La location de terrain ou de toiture
La location à un développeur photovoltaïque fonctionne autrement. Le propriétaire ne finance généralement pas la centrale, il perçoit un loyer dans le cadre d’un contrat long, souvent une promesse de bail emphytéotique puis un bail emphytéotique. Ferme Solaire mentionne des contrats sécurisés sur 20 à 30 ans et une indexation moyenne de +2 % par an. Le revenu est plus bas que l’exploitation directe, mais le risque financier et la charge de gestion sont très réduits.
Coût, amortissement et méthode pour estimer votre projet
Le coût d’une installation de 1 000 m² est significatif. Groupe APB indique un investissement initial de 180 000 à 250 000 € HT, tandis que Ferme Solaire mentionne 250 000 €. Avec des revenus annuels bruts de plusieurs dizaines de milliers d’euros, l’amortissement est souvent estimé entre 8 et 10 ans, à condition que le raccordement, le tarif de valorisation et la production réelle soient cohérents avec les hypothèses de départ.

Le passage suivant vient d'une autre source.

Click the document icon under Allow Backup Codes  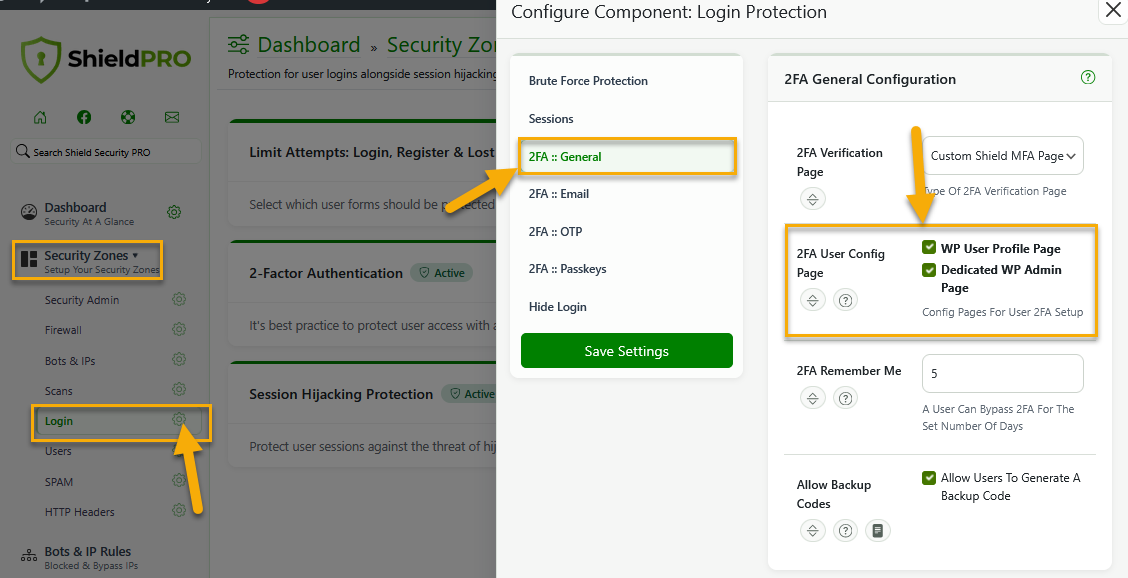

Sur longue période, Terre Solaire évoque des revenus cumulés possibles de 250 000 à 600 000 € sur 25 ans. Cette projection doit toujours être lue avec prudence. Elle ne dit pas, à elle seule, le revenu net, ni la fiscalité applicable, ni les dépenses d’exploitation. Elle sert surtout à replacer le projet dans le temps long.
Pour poser une première estimation, vous pouvez suivre cette méthode :
- Mesurer la surface réellement exploitable, pas seulement la surface cadastrale ou totale de toiture.
- Estimer le nombre de panneaux et leur puissance en Wc.
- Convertir la puissance totale en kWc.
- Appliquer un productible local en kWh/kWc selon la région, l’orientation et l’inclinaison.
- Multiplier la production par le tarif de vente, ou calculer les économies en autoconsommation.
- Déduire les charges, maintenance, assurance, nettoyage, supervision, remplacement d’équipements et coûts de raccordement.
- Comparer le revenu net au coût initial pour obtenir une durée d’amortissement.
Avant de signer, l’étude de faisabilité doit aussi vérifier l’urbanisme, la capacité de raccordement, les ombrages, l’état de la toiture ou la nature du terrain. Des outils comme WattNext de Terre Solaire, une étude de loyer à la manière de Solaire Conseil ou la mise en concurrence de développeurs proposée par Ferme Solaire peuvent aider à transformer une estimation générale en scénario chiffré adapté à votre site.